By CHRISTOPHER BODEEN and CARA ANNA – 12 hours ago

MIANYANG, China (AP) — The children's faces stare in somber black-and-white photos from newspapers and scribbled posters at relief camps, seeking their parents. Many will never find them.

As the first estimate of orphans — more than 4,000 — emerged Thursday from last week's deadly earthquake, thousands of Chinese are rushing to offer their homes.

"My husband and I would really like to adopt an earthquake orphan (0-3 years old)," Wang Liqin wrote on popular Web site Tianya.com in a forum that was already three pages long.

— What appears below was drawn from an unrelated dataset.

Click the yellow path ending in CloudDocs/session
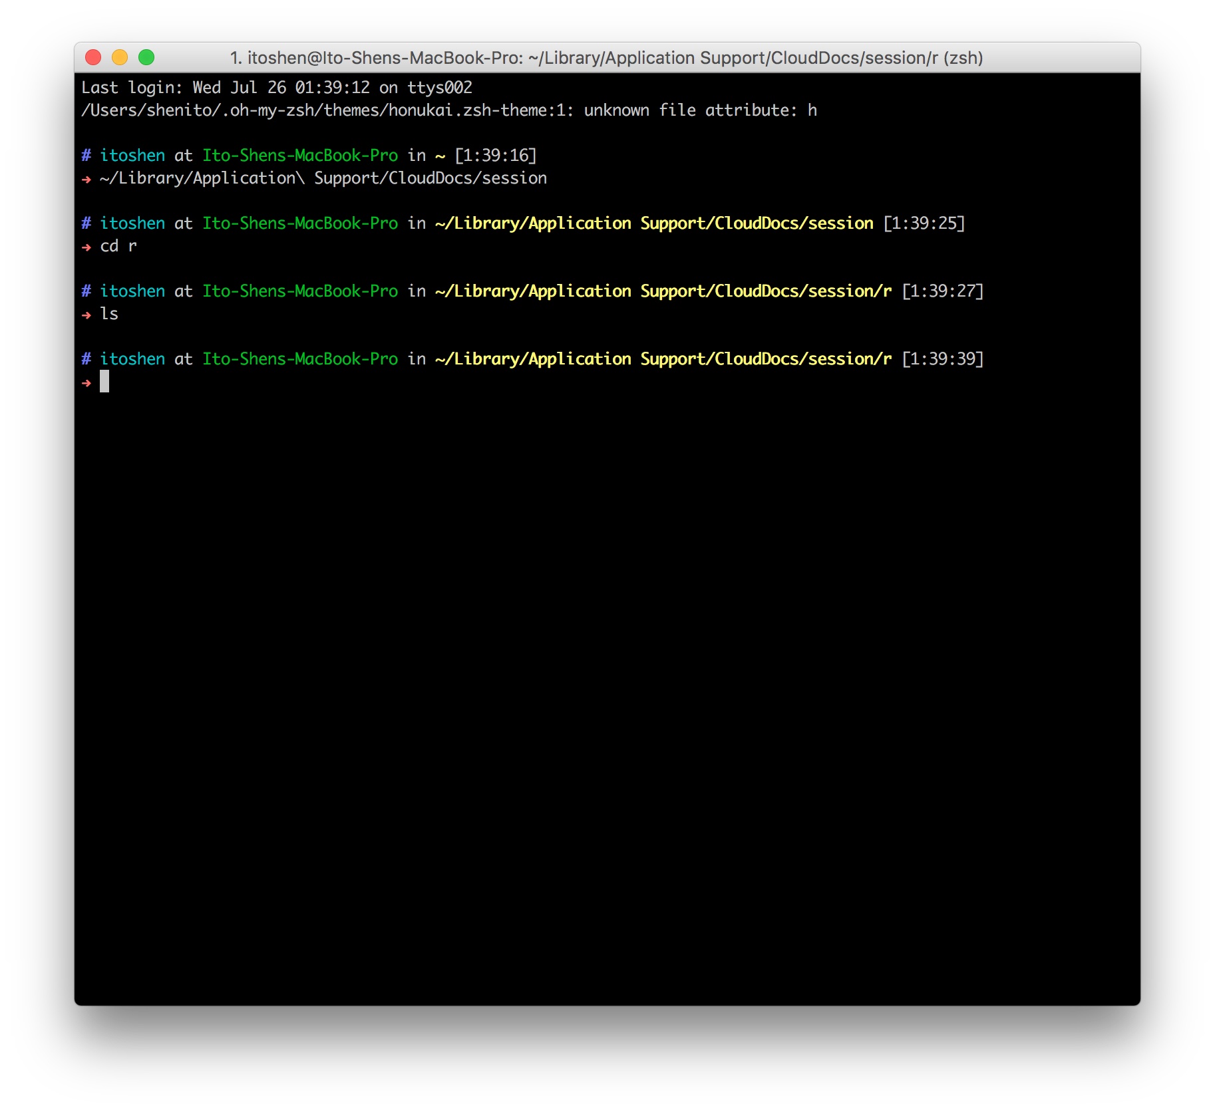 [654, 223]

The high interest is another sign of China's tremendous post-quake outpouring of sympathy, buoyed by rising prosperity. And it's a surprising turnabout in a country in which government red-tape, poverty and traditional attitudes long combined to discourage adoption.

The new enthusiasm also means that Americans and other foreigners wanting to adopt may not have a chance. Officials estimate that the number of Chinese wanting to adopt the earthquake's orphans may outnumber the orphans themselves.

"Every day, my ministry receives hundreds of calls," Jiang Li, China's vice minister of Civil Affairs, told reporters this week. At the Civil Affairs department in Sichuan province, the heart of the disaster area, calls reached 2,000 a day, the state-run Xinhua News Agency said.

Some Chinese, reached this week by phone, said they want to adopt because they're unable to have a child of their own. Some see a chance to have a rare second child despite China's strict one-child policy. And some, like Wang, whose own baby didn't survive childbirth this year, understand loss and want to help.

"We saw how fragile life can be and have been wanting to adopt a child," Wang, who works in a clothing export business in the southern city of Guangzhou, said by telephone.

The true number of earthquake orphans will take a long time to know, with an estimated 5 million homeless and more than 29,000 missing in the mountainous region.

Officials are first hurrying to sort out actual orphans, trying to reunite children with relatives. Newspapers in Sichuan run the names and photos of children, asking the public for help. Dozens of similar pleas are posted at the sports arena in the city of Mianyang, now a relief camp for thousands of survivors.

Authorities are trying to protect the children from too much attention, moving into orphanages and university dorms, and refusing media requests to interview them.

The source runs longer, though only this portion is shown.